Babylon’s main streets were laid out in a direction from northwest to southeast to use the prevailing northwest wind to carry away smells and keep the temperature down. The streets bore names like ‘Marduk shepherd of his land’, ‘He hears from afar’, and ‘May the enemy not have victory’.

The striking similarity with Psalms 3:1 / Psalm 3:4 and Psalm 25:2 / Psalm 37:16 suggests that Psalm 137 isn’t the only one composed ‘by the rivers of Babylon’. Psalms 3:1/ Psalm 3:4 / Psalm 25:2 / Psalm 37:16.

The area of the city within the inner walls was slightly more than 1000 acres.

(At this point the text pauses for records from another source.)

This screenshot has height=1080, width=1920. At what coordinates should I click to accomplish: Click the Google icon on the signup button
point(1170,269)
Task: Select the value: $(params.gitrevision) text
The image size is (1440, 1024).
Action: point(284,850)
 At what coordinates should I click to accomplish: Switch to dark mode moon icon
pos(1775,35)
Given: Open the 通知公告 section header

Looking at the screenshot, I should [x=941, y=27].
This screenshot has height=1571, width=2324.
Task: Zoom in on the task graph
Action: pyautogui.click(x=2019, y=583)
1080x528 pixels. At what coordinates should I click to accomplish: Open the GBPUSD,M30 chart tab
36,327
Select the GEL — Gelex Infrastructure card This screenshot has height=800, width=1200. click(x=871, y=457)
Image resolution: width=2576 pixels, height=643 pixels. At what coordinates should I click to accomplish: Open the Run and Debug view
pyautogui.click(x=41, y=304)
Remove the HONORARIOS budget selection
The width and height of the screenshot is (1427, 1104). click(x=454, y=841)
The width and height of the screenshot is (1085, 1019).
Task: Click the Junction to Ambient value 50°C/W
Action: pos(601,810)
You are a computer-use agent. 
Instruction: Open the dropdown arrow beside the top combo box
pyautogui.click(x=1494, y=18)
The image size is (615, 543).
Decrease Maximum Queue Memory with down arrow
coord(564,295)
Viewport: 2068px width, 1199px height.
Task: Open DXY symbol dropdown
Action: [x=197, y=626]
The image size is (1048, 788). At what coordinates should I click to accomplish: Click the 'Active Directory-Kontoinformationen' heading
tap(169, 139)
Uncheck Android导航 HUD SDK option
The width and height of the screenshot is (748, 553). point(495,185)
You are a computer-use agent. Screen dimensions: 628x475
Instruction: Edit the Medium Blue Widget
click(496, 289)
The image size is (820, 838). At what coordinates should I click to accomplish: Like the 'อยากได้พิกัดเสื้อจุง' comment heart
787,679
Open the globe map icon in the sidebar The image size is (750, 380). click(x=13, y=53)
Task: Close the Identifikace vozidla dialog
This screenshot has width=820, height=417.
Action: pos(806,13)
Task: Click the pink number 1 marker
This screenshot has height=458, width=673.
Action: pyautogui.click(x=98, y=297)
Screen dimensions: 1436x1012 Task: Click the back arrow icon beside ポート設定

On the basis of populations of more recent Oriental cities, which have generally been found between 150 and 200 to the acre, this would indicate a population of Babylon at the time of Nebuchadrezzar up to 200 thousand. This figure fits well with Jonah 4:11 which estimates the population of Nineveh, a comparable capital, at 120 thousand, Jonah 4:11.


The impact of Babylonian culture on the Hebrew Bible might be more significant than we are accustomed to thinking.